Bataille pour les talents étrangers : la réponse de la Chine

La rencontre du chancelier allemand Olaf Scholz avec le président chinois Xi Jinping (le 4 novembre dernier) donne le ton. Bien que critiqué dans l'Union européenne et dans son propre camp, qui craint une augmentation de sa dépendance à la Chine, Scholz affirme sa volonté de « développer davantage » son partenariat économique avec Pékin. Une aubaine pour la deuxième puissance mondiale, qui cherche à attirer plus d'étrangers qualifiés. Scholz n'est pas venu seul. Une délégation de chefs d'entreprises l'accompagnait. La Chine qui utilise d'ailleurs ces partenariats pour asseoir sa position à l'international. Pour attirer les étrangers, les autorités listent le nombre d'entreprises étrangères installées sur le territoire. L'un de ses meilleurs exemples est Décathlon, géant français de l'équipement sportif implanté en Chine continentale depuis 2003.

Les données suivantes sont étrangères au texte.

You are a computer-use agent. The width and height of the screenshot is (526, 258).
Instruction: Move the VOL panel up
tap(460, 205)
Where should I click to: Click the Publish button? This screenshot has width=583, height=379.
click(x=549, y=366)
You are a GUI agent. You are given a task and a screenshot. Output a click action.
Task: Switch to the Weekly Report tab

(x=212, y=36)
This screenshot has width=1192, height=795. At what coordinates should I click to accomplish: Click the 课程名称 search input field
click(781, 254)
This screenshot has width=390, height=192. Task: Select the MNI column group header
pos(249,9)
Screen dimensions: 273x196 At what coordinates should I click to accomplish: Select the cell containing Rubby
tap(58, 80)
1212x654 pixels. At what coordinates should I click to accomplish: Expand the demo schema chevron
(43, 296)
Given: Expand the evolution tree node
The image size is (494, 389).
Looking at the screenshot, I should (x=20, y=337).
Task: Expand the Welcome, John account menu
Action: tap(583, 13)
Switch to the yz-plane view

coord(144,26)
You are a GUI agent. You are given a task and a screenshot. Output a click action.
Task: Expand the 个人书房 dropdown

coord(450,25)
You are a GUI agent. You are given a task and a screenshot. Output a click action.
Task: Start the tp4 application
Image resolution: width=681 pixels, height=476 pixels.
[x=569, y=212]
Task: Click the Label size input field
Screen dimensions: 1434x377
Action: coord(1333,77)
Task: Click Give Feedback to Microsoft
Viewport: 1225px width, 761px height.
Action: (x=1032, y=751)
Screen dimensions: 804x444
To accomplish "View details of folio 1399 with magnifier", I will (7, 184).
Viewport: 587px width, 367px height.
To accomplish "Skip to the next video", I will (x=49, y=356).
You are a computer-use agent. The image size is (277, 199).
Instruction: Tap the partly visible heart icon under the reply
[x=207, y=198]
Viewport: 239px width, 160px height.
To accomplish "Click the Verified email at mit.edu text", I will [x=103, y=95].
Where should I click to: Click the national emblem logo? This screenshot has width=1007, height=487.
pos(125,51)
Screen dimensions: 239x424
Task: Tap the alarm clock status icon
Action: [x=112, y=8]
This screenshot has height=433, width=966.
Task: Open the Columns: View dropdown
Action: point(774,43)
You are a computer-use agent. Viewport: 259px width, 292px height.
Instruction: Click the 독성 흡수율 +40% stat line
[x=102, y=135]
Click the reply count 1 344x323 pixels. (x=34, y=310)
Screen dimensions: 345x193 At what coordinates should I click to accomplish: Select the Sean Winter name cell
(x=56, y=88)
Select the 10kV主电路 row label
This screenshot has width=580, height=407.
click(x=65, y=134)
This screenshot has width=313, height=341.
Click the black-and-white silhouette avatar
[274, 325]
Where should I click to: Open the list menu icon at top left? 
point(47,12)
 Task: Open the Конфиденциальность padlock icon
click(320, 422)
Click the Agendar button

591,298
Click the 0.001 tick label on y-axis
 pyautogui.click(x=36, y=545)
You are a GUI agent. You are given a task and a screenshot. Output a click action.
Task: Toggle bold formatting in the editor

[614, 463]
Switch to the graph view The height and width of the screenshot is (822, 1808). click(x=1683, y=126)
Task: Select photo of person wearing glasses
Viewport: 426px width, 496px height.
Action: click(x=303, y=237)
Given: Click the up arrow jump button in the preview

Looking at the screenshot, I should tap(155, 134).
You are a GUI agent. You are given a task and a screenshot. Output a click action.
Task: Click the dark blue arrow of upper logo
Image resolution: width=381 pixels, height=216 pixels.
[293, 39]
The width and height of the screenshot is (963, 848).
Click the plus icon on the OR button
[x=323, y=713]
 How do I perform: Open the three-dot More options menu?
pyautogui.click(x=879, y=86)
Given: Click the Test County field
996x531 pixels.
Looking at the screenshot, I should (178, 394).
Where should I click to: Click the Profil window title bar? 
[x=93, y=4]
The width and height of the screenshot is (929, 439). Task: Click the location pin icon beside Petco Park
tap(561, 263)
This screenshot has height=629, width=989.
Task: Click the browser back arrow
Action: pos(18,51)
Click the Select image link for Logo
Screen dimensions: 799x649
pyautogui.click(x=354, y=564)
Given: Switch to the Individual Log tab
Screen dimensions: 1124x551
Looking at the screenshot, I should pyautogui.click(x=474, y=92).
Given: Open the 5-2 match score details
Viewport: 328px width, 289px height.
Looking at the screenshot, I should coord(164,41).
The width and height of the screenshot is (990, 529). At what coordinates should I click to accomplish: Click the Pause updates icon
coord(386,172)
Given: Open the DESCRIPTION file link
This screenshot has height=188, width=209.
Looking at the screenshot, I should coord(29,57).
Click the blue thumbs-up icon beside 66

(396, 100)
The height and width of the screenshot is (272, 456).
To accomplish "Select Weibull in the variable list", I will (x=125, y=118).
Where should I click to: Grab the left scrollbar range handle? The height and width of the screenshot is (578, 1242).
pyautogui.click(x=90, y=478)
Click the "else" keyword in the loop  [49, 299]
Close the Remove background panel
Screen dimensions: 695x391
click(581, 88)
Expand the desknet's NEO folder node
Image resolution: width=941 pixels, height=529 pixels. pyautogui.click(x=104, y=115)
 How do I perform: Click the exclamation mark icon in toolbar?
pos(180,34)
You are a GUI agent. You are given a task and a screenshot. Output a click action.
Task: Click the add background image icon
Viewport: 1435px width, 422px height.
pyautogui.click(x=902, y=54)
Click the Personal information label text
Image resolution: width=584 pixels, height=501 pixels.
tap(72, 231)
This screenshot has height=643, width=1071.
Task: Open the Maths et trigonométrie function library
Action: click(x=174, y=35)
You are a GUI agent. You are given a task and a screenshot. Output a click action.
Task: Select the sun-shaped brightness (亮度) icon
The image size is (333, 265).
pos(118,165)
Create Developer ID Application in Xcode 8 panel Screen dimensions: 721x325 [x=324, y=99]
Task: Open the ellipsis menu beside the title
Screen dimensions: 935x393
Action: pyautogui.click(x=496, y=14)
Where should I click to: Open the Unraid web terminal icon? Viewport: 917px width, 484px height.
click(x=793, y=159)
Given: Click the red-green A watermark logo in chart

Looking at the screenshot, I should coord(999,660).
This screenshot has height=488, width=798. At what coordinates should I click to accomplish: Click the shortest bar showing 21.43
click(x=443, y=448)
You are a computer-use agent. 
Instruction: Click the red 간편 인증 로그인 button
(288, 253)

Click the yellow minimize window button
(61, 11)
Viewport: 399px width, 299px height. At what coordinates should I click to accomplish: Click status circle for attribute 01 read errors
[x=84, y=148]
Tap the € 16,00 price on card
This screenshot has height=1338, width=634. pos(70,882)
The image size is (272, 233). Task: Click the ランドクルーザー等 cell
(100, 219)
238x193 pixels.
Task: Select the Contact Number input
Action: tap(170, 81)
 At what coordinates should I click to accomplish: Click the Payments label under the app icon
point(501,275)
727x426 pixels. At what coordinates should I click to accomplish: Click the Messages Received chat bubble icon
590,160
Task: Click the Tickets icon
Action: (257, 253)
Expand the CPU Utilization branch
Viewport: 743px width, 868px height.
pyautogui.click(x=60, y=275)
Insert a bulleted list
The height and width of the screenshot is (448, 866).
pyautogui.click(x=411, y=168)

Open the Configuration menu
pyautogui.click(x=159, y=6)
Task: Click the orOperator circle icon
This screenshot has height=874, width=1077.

Si la politique zéro Covid est officiellement toujours de mise, les portes chinoises se rouvrent. Les étudiants sont de nouveau autorisés à intégrer les établissements chinois. Une ouverture au compte-goutte, pays par pays. La Chine veut redorer son image et compte sur sa puissance économique pour attirer les talents étrangers. L'entreprise sera peut-être plus difficile que prévu, tant la gestion de la crise sanitaire a marqué et marque encore les esprits. De nombreux expatriés ont quitté la Chine, lassés par une politique zéro Covid sans fin. Dans la course pour recruter les talents étrangers, Hong Kong et Taïwan constituent-ils une menace ? Les autorités chinoises semblent avoir une autre vision de la situation. Certain que le nombre de talents étrangers retrouvera et dépassera son niveau d'avant Covid, Pékin garde une stratégie unique : sa puissance économique.